Myriam y Jean Arp escuchan los golpes rabiosos de sus fauces en la chapa. Myriam cierra los ojos y deja de respirar.
Fuera, los alemanes intentan comprender por qué los perros están volviéndose locos.
—Tut mir leid meine Damen, das ist etwas im Kofferaum. Perdón, señoras, hay algo en su maletero que pone nerviosos a nuestros perros...
—¡Ah, son los cuervos! —dice Gabriële en alemán—. Die Krähen! Die Krähen!
Gabriële coge las aves que yacen en el asiento trasero. «¡Son para el banquete de bodas!». Y pone los cuervos delante del hocico de los canes, que se abalanzan sobre los señuelos, olvidándose del maletero del coche. Las plumas negras vuelan por todas partes, los soldados ven el ágape nupcial esfumándose en el estómago de los animales.
Azorados, dejan pasar el Citroën.
En el retrovisor, Gabriële y Jeanine observan cómo la garita de los soldados va haciéndose más pequeña, hasta desaparecer. A la salida de Tournus, Jeanine pide a su madre que se detengan, quiere tranquilizar a los pasajeros. Myriam tiembla como una hoja.
—Ya está, lo hemos conseguido —dice para calmarla.

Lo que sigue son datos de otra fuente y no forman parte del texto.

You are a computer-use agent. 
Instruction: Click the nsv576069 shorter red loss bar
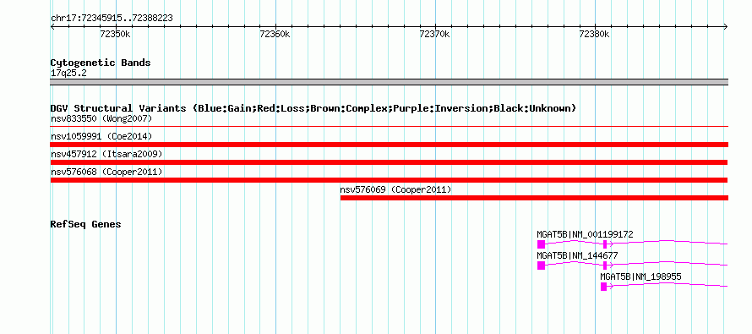tap(534, 198)
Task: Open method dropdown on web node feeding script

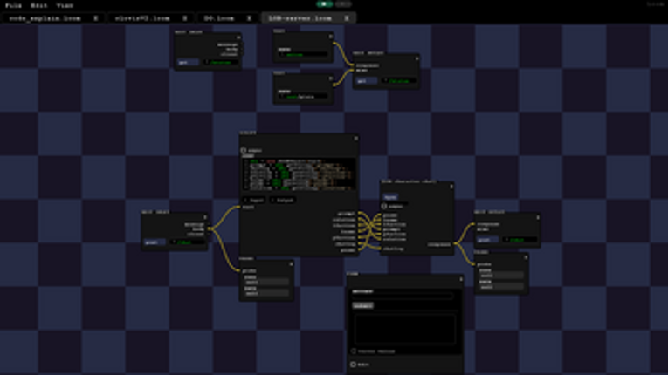Action: point(154,242)
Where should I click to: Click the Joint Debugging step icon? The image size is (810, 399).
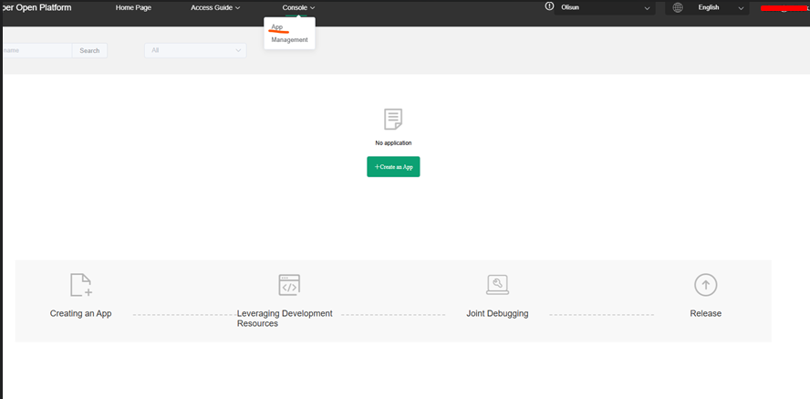coord(497,285)
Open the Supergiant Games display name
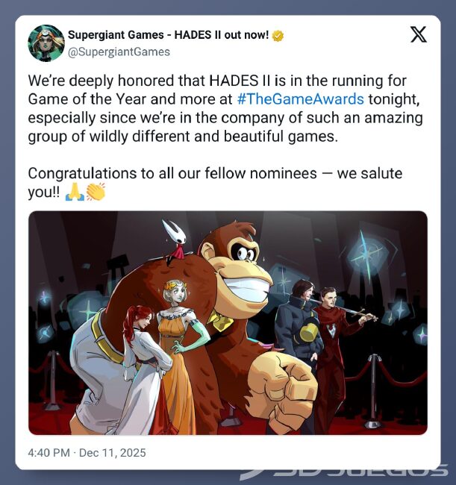The image size is (456, 485). coord(168,35)
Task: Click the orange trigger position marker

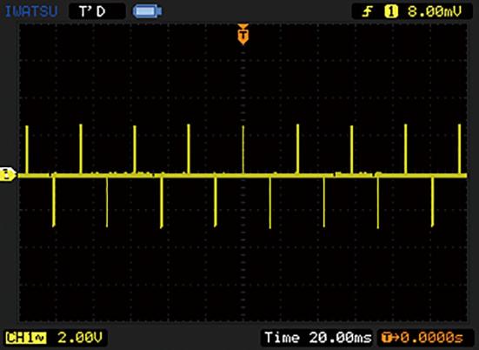Action: (x=243, y=34)
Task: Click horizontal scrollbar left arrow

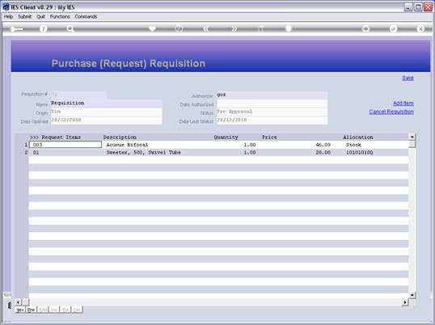Action: [x=19, y=302]
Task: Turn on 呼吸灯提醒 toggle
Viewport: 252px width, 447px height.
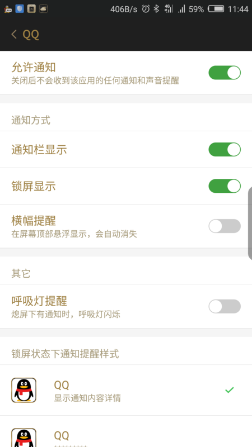Action: point(225,306)
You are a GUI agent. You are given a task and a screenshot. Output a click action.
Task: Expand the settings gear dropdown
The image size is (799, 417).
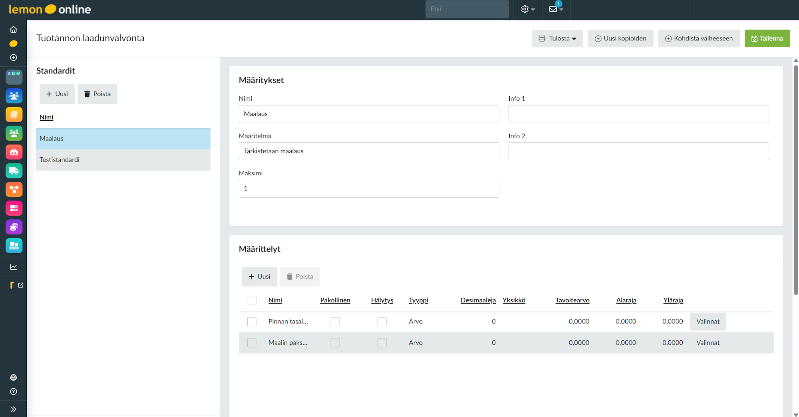pos(527,9)
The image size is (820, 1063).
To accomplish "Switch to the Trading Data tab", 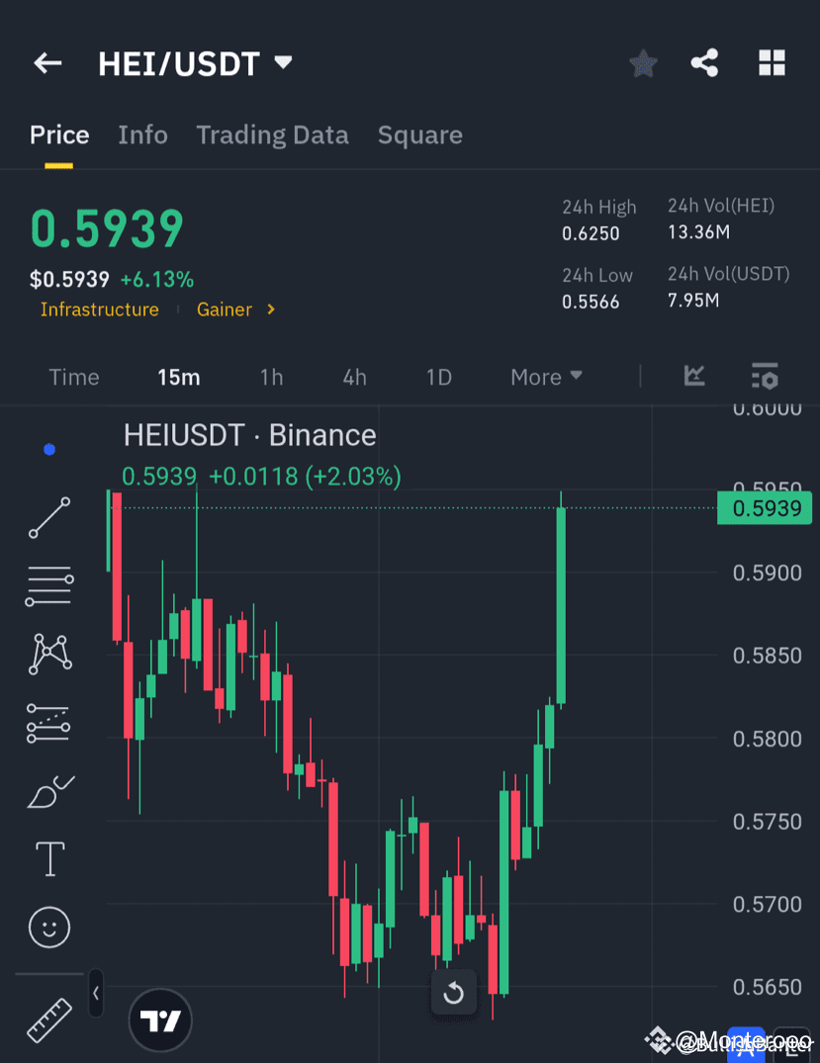I will (272, 134).
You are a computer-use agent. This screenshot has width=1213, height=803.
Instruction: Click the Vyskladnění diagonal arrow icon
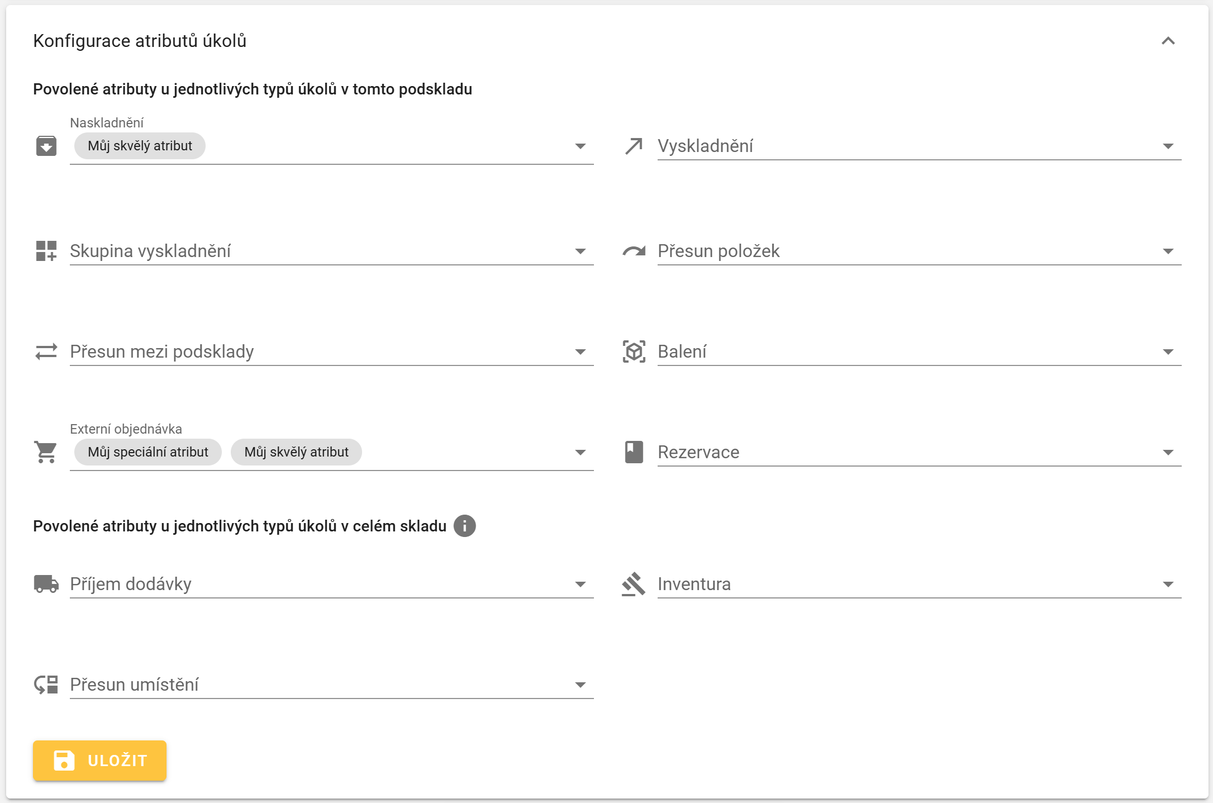click(634, 146)
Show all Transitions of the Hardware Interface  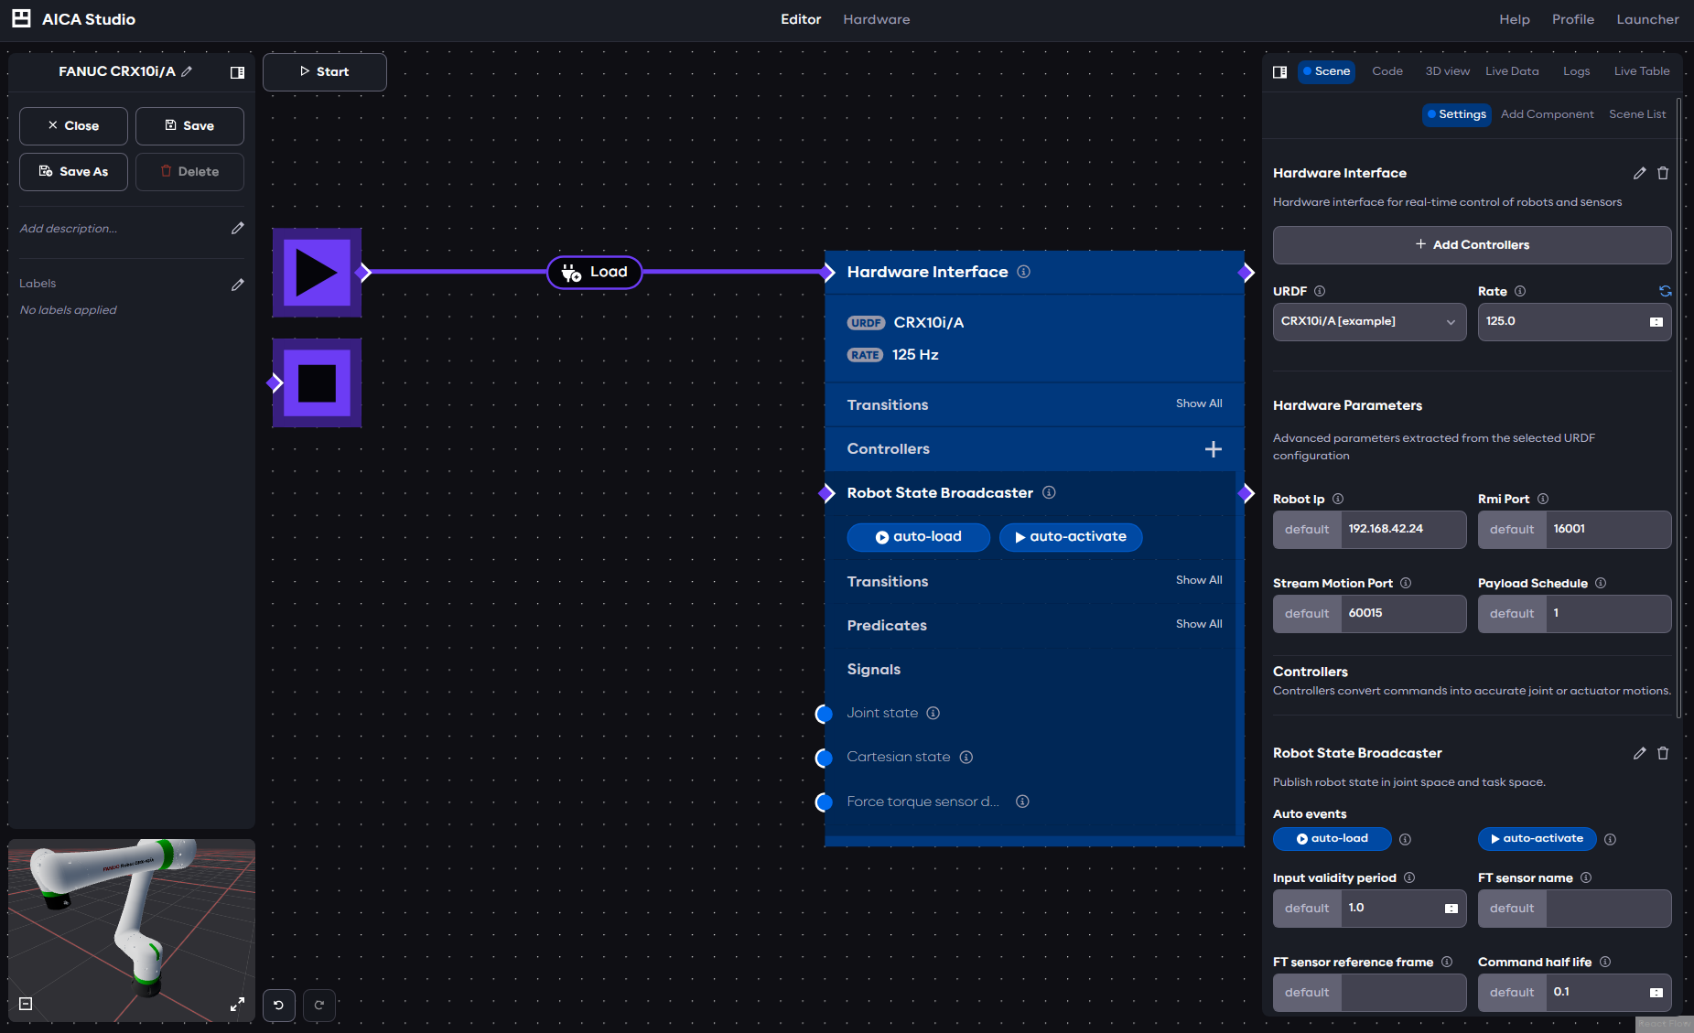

Luego Jeanine da unos pasos por la carretera y llena sus pulmones de aire de la zona libre. Le flaquean las piernas, pone una rodilla en tierra, luego la otra. Y se queda unos segundos así, postrada, con la cabeza inclinada hacia delante.
—Vamos, cariño, todavía nos quedan seiscientos kilómetros antes de que se nos haga de noche —dice Gabriële poniendo una mano en el hombro de su hija.
Es la primera vez que da muestras de una ternura sincera hacia uno de sus hijos.
Gabriële y Jeanine circulan sin detenerse. Un poco antes de medianoche, a la hora del toque de queda, entran en una gran propiedad. Myriam nota que el coche se ralentiza y oye unas voces que susurran. Le piden que salga del maletero, no es fácil con los miembros entumecidos. La conducen como a una prisionera a una habitación desconocida, donde se queda dormida inmediatamente.
Cuando Myriam se despierta al día siguiente, tiene moratones por todo el cuerpo. Le cuesta ponerse en pie, pero se acerca a la ventana. Descubre un castillo con un majestuoso camino de acceso bordeado de robles imponentes. Parece una de esas grandes mansiones italianas, con su fachada ocre y sus balaustradas de opereta. Nunca había cruzado el Loira, descubre la belleza de la luz húmeda centelleando en los árboles. Una mujer entra en ese momento en el cuarto, con una jarra y un vaso de agua.
—¿Dónde estamos? —le pregunta.
—En el castillo de Lamothe, en Villeneuve-sur-Lot —contesta la desconocida.
—¿Dónde están los demás?
—Se han marchado esta mañana, temprano.
Myriam se da cuenta, efectivamente, de que el Citroën ya no está en el patio.
«Me han abandonado aquí», piensa antes de tumbarse en el suelo, porque ya no siente las piernas.